Tuesday, April 30, 2013

Failed FBI Director Robert S. Mueller Slammed By Congress And Reuters Exiting His Job In Disgrace

Failed FBI Director, Robert S. Mueller, who was in office when the September 11th terrorist attacks happened, is being slammed by members of Congress, people in the domestic and international intelligence community and mainstream news purveyor Reuters.

Mueller, who is scheduled to leave office shortly, after the government unadvisedly gave him a two-year extension in the post, going against decades of established law, is being condemned all over the world for ignoring "multiple" credible tips from the Russian government that Tamerlan Tsarnaev is a radical terrorist planning a deadly attack.

Tsarnaev went on to execute the Boston Marathon bombing, which killed 3 people, including a child and left 200 others seriously injured, with over a dozen facing amputation of limbs. Tsarnaev was killed days later by police in Boston.

Robert S. Mueller

The FBI arrogantly ignored all the tips from the FSB (formerly the KGB) which the Russian government had picked up on a wiretap of Tsarnaev contacting his lawbreaking mother in Russia, speaking about jihad over the telephone. As stated in the previous article, The FBI Under Scrutiny For Failing To Act On Tip Two Years Ago About Boston Marathon Bomber, this is a pattern of chronic, criminally negligent behavior from the FBI, who've also been given credible tips by MI6 in Britain and ignored them as well, leading to a terrorist attack in Detroit (scuppered by plane passengers).

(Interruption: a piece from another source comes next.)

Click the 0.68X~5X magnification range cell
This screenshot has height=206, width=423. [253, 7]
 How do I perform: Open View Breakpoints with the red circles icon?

To ignore credible intelligence agencies such as MI6 and the FSB, shows an inexcusable arrogance and unconscionable pattern of gambling with innocent people's lives. Thousands of innocent people have died in terrorist attacks under his watch at the FBI. This time an 8-year-old boy is dead and it could have been prevented, because the FBI was warned 2-years-in advance about Tsarnaev.

The FBI likes to tout on its website that it works with its law enforcement counterparts, domestically and internationally, but once again said claim has been shown to be untrue. Additional facts have surfaced since the Boston Bombings which reveal the FBI is not cooperating with Homeland Security or the CIA as it should (previously, it was discovered the FBI keeps getting into foolish territorial run-ins with the ATF).

If this were school the FBI would receive a "does not play well with others" on its report card and a failing grade. No one can blame them for what they do not know. However, they can be blamed for what they do know (and were told well in advance) but let the unthinkable happen to innocent people anyway.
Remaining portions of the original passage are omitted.